*TASK 1*: In the Ravens offense analysis, how did Bernard Pierce do in the AFC title game against New England?
*TASK 2*: Decide whether each statement agrees with the Ravens offense analysis, and quote the words that settle it: (a) Bernard Pierce was a first-round pick. (b) Ray Rice is quicker and shiftier than Pierce. (c) Over the last five games, Pierce averaged more carries than Rice.
*TASK 3*: Carry on the Ravens offense analysis from its final sentence.

*DOCUMENT EXTRACT*:
When the Ravens have the ball
What makes the Baltimore offense effective is its balance. It is not just the balance of run and pass but the balance within the balance. It is how offensive coordinator Jim Caldwell uses all of his personnel.

On the ground, Caldwell has expanded the role of rookie Bernard Pierce. Buried behind Ray Rice early in the season, Pierce has seen more playing time since Caldwell took over as coordinator in December. The result: a different look in the run game. Pierce, a third-round pick from Temple, is a more physical back. Rice is quicker and shiftier. They pose very different challenges to a defense.

In the last five games, Rice averaged 18 carries, Pierce 13 carries. In the AFC title game against New England, Pierce was very effective (nine carries, 52 yards), but against the more physical 49ers front, Caldwell will probably lean more on Rice. He will try to get the ball to Rice in space where he can use his speed and elusiveness.

In the passing game, the Ravens can attack on all three levels -- short, intermediate and deep. Quarterback Joe Flacco can throw screens to Rice, he can work the middle of the field to Anquan Boldin and tight end Dennis Pitta and he can go deep to Torrey Smith and Jacoby Jones. It is very hard for a defense to take all of that away for four quarters. Sooner or later, someone will break down and the result is usually a big play (example, the 70-yard bomb to Jones that tied the playoff game in Denver).

*SOURCE DATA*:
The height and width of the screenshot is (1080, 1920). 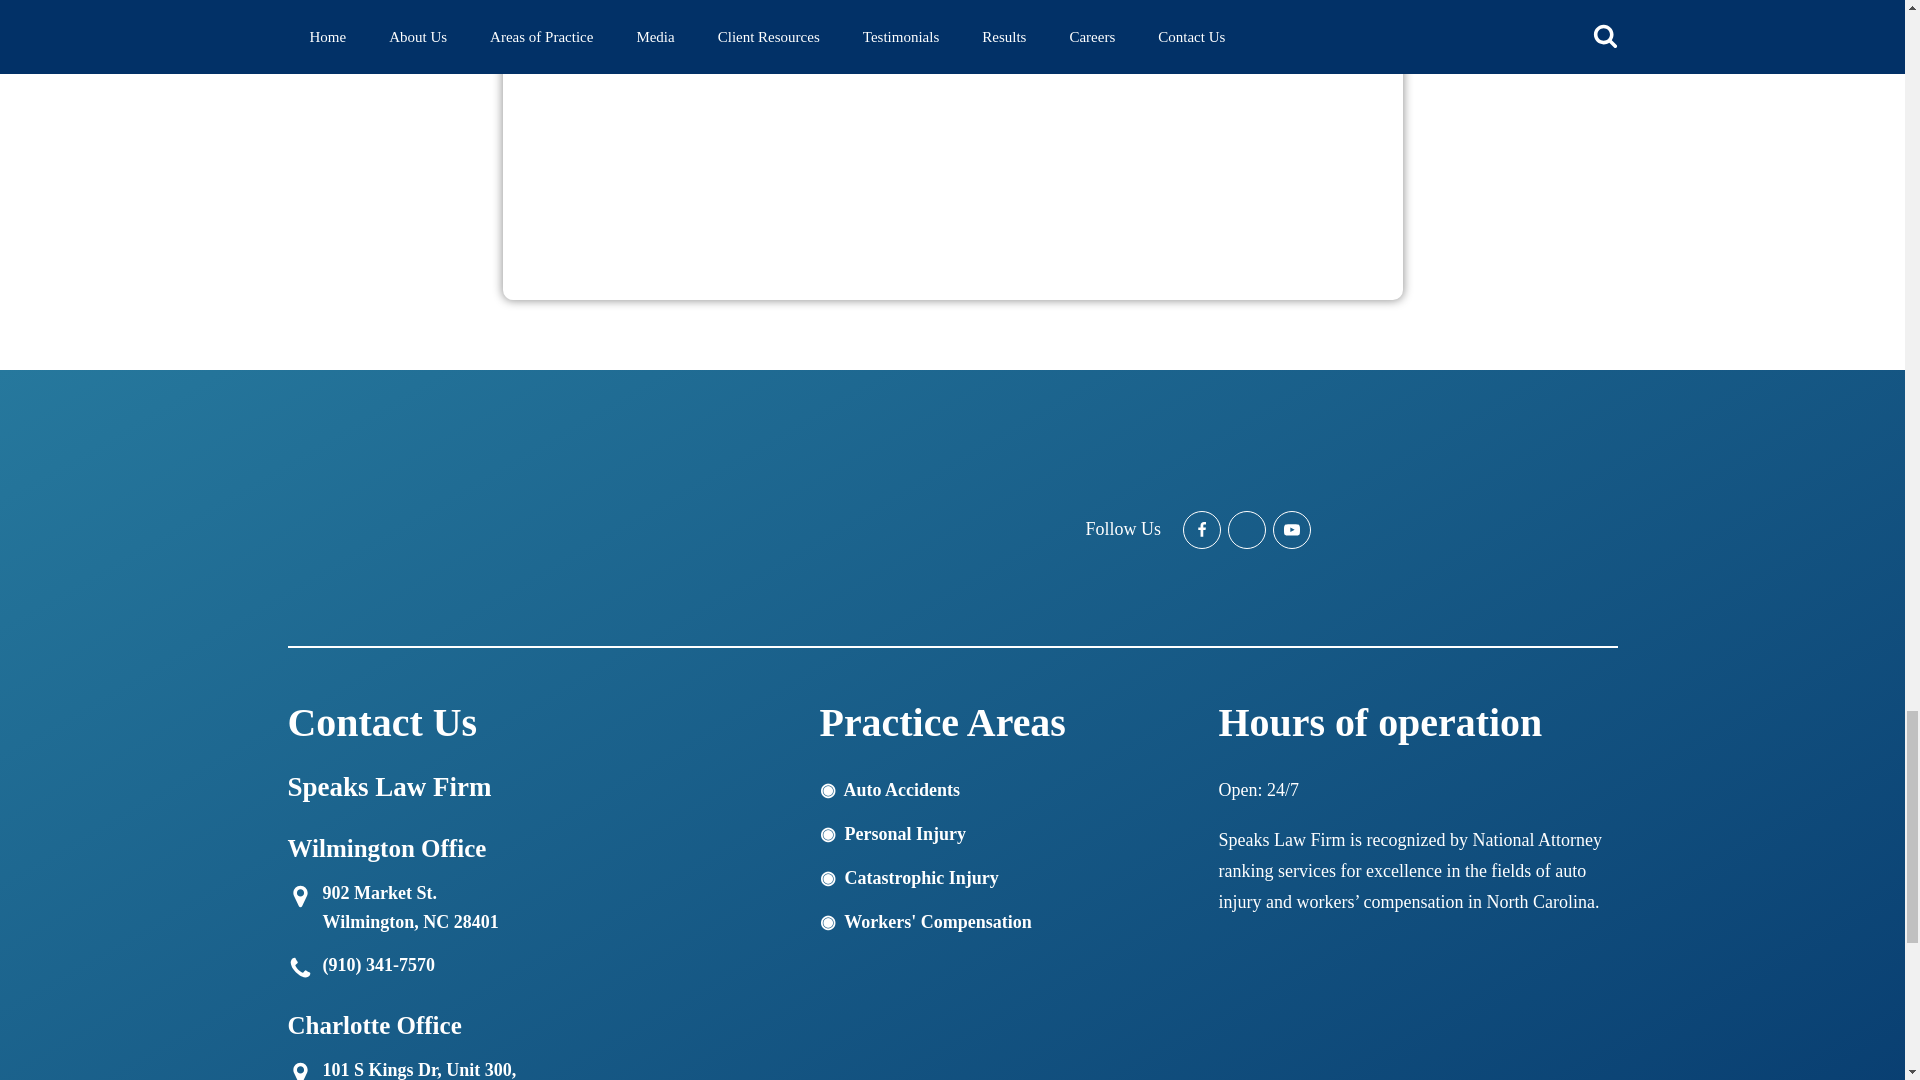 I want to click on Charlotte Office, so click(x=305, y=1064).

*WRITTEN RESPONSE 1*: He had nine carries for 52 yards.

*WRITTEN RESPONSE 2*:
(a) No: "a third-round pick from Temple"
(b) Yes: "Rice is quicker and shiftier."
(c) No: "Rice averaged 18 carries, Pierce 13 carries."

*WRITTEN RESPONSE 3*:
Flacco has played brilliantly this postseason (eight touchdown passes, no interceptions). He defeated two future Hall of Famers, Peyton Manning and Tom Brady, both on the road to get here, so he won’t be fazed by the Super Bowl hoopla. Flacco is unflappable by nature and his confidence is at an all-time high. His passer rating for the postseason is 114.7. That is 27 points higher than his rating in the regular season.

The key for the 49ers will be getting pressure on Flacco. He has limited mobility and can be thrown off rhythm if he is forced to move, reset and throw. The defense doesn’t have to get a lot of sacks. If it gets consistent pressure that is often enough.

In Week 2 against the Eagles, Flacco attempted 42 passes. The Eagles sacked him just twice but they were buzzing around him all day, forcing him to throw off-balance. Flacco completed just 8 of 25 passes in the second half and the Ravens lost the game, 24-23.

The Ravens' offensive line has done a good job protecting Flacco. He has been sacked only four times in three postseason wins. The 49ers need linebacker Aldon Smith to regain his mojo for this game. Smith had 19.5 sacks in the regular season but he has been sackless the last five games. They need his pressure off the edge if they hope to cool off Flacco.

When the 49ers have the ball
The Ravens are a traditional pro offense with a good running game and classic drop-back passer. The 49ers are different. They combine power and speed with the trickery of a carnival shell game. Just when you think you have them figured out, uh-oh, they hit you with something else.

It is a dynamic offense that revolves around Colin Kaepernick, the gifted second-year quarterback who was installed as the starter after Alex Smith suffered a concussion at mid-season. It was a gutsy call by coach Jim Harbaugh to stay with Kaepernick because Smith was playing well (104.1 passer rating), but there were things Harbaugh wanted to implement in the offense that he felt Kaepernick could execute better than Smith.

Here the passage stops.